● **REQUIREMENT**: Pull every line containing "label" from the entries.

● **Records from a dataset**:
● ● ●

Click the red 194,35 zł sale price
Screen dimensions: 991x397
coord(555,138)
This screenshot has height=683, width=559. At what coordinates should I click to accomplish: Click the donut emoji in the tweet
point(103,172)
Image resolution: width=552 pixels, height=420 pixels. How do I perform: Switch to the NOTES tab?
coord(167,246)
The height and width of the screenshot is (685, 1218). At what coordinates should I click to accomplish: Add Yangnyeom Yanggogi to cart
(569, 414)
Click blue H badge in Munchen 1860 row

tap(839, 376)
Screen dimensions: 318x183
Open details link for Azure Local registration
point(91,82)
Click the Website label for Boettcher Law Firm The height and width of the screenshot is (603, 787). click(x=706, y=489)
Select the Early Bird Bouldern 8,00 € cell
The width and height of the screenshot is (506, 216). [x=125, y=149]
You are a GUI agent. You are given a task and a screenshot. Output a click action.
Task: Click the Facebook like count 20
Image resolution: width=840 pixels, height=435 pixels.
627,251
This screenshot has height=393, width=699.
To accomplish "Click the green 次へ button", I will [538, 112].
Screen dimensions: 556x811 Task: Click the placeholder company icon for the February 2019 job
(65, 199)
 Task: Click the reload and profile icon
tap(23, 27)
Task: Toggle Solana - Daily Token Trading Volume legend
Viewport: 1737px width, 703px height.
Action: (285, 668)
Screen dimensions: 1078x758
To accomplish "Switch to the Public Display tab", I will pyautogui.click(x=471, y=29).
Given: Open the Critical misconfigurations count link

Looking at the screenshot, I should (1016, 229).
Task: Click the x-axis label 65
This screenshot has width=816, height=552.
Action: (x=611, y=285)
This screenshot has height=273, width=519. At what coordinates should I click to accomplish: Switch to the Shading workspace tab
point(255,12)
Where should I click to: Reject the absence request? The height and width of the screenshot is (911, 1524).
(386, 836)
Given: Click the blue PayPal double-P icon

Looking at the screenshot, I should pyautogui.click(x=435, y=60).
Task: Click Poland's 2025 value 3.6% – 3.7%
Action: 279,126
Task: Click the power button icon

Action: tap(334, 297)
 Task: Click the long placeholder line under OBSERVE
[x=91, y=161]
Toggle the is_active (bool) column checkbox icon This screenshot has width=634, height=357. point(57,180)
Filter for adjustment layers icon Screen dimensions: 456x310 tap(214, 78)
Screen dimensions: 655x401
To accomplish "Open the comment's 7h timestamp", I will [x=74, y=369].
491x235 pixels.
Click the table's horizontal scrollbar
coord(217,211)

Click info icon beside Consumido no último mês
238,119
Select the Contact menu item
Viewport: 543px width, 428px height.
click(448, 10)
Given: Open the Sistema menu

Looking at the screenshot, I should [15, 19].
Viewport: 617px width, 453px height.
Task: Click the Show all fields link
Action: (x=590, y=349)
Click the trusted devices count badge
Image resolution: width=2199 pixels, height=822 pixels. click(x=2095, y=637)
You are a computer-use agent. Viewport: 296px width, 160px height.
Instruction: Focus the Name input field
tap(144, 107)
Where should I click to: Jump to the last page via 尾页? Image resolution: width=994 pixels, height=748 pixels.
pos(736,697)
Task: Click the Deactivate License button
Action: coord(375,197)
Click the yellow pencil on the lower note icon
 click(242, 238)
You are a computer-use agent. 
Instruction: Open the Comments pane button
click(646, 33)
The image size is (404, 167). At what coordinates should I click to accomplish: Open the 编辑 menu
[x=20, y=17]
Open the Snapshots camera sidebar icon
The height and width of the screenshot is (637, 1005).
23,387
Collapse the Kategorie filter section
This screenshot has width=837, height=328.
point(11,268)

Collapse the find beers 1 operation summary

● ● ●

● **TASK RESULT**:
Click the Website label for Boettcher Law Firm The height and width of the screenshot is (603, 787). click(x=706, y=489)
Task: Click the x-axis label 65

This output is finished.